No interior de um data center em Manhattan, um computador quântico está instalado em um nicho como um ídolo. Para chegar até ele, os visitantes passam por dois conjuntos de portas deslizantes e por fileiras de máquinas convencionais que ele deverá superar.
O computador foi fabricado pela empresa britânica Oxford Quantum Circuits e instalado para que empresas o utilizem por meio de conexões em nuvem ou por fibra óptica, oferecendo-lhes a oportunidade de experimentar a tecnologia em primeira mão. O hardware de IA da Nvidia ajuda a coluna de cobre e aço a alcançar poderes de cálculo extraordinários, graças à sua capacidade de analisar e prever sistemas complexos, como fluxos financeiros ou reações químicas.
Após anos de falsas promessas, muitas das principais empresas de tecnologia do mundo apostam agora que os computadores quânticos começarão a superar seus equivalentes convencionais até 2030 — com impacto potencialmente enorme em áreas que vão de criptomoedas e serviços financeiros à descoberta de medicamentos.
“Soa realmente futurístico e entendo perfeitamente isso”, diz Gerald Mullally, CEO da OQC, apontando para a base de clientes de sua empresa como um voto de confiança no potencial da tecnologia. “No fundo, é uma aposta que essas empresas estão fazendo de que ‘isso vai acontecer, vai importar e, portanto, quanto antes nos envolvermos, mais prática teremos.'”
Mas alguns cientistas temem que o imenso poder da tecnologia possa colocar em risco a privacidade e a segurança nacional, enquanto outros ainda duvidam que máquinas úteis possam ser construídas.
Hoje, os computadores quânticos não se encontram mais apenas em laboratórios de pesquisa, à medida que empresas exploram suas possibilidades comerciais.

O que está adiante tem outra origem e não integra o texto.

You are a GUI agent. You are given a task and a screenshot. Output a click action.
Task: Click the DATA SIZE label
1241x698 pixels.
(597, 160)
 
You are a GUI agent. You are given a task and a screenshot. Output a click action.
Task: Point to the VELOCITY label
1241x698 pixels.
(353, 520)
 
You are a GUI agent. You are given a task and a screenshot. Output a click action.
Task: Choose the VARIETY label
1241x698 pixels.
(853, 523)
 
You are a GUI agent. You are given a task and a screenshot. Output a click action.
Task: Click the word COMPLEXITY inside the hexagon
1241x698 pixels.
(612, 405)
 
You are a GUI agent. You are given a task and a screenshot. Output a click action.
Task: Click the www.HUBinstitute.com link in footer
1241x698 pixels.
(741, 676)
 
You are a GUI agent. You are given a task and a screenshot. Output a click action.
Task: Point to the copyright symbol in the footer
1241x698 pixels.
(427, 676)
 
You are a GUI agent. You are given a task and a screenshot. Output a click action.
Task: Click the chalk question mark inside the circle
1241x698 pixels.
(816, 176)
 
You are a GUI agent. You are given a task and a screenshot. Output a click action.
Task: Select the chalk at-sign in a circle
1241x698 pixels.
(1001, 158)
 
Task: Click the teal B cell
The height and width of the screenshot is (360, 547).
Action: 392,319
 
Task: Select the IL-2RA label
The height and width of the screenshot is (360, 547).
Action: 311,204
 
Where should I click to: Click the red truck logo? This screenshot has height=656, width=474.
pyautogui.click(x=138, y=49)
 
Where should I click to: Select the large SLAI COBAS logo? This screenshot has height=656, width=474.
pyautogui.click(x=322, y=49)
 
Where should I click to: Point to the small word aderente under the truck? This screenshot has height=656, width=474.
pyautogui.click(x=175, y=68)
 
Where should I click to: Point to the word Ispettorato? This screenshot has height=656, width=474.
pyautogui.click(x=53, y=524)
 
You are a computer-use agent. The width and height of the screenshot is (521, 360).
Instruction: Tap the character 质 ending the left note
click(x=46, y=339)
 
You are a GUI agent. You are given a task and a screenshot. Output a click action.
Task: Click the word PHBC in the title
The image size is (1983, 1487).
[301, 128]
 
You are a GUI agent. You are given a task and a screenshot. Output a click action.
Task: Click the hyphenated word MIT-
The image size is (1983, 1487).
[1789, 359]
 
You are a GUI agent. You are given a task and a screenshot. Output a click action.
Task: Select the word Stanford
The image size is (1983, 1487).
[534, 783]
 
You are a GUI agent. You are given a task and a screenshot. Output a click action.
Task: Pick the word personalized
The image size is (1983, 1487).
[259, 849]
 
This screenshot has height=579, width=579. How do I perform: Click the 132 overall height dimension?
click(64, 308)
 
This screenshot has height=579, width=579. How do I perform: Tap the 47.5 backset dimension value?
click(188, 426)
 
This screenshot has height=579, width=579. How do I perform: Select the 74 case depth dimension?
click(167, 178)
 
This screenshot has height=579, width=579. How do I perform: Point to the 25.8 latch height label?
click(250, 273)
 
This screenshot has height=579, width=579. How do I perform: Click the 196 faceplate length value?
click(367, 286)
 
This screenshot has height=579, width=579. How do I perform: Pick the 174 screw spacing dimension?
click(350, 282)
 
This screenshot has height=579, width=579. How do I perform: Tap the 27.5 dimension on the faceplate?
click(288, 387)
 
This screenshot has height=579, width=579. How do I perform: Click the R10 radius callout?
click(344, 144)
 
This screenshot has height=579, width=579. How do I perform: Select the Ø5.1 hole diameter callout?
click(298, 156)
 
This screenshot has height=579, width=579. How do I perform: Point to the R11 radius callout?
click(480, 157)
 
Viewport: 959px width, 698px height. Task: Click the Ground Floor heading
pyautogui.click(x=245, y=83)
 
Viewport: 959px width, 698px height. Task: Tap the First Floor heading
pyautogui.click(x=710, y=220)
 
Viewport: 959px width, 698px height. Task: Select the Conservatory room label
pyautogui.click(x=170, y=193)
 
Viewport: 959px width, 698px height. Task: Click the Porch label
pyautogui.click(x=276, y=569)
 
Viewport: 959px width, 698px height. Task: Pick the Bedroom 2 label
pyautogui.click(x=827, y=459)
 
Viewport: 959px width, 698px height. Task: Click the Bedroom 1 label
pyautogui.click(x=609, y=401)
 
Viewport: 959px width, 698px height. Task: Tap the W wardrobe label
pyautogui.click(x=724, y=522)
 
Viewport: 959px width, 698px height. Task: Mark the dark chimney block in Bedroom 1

Observadores do setor estimam que existem dezenas de sistemas de computação quântica no mundo — número que a consultoria McKinsey prevê que chegará a cerca de 5.000 até 2030.
Os cientistas afirmam que os avanços em desempenho e capacidade serão incrementais.
Ainda assim, os investidores foram entusiasmados por desenvolvimentos como o anúncio da Microsoft, na semana passada, de seu chip quântico de nova geração, o Majorana 2, e sua expectativa de ter um computador quântico capaz de resolver “problemas comercialmente viáveis e razoáveis” até 2029.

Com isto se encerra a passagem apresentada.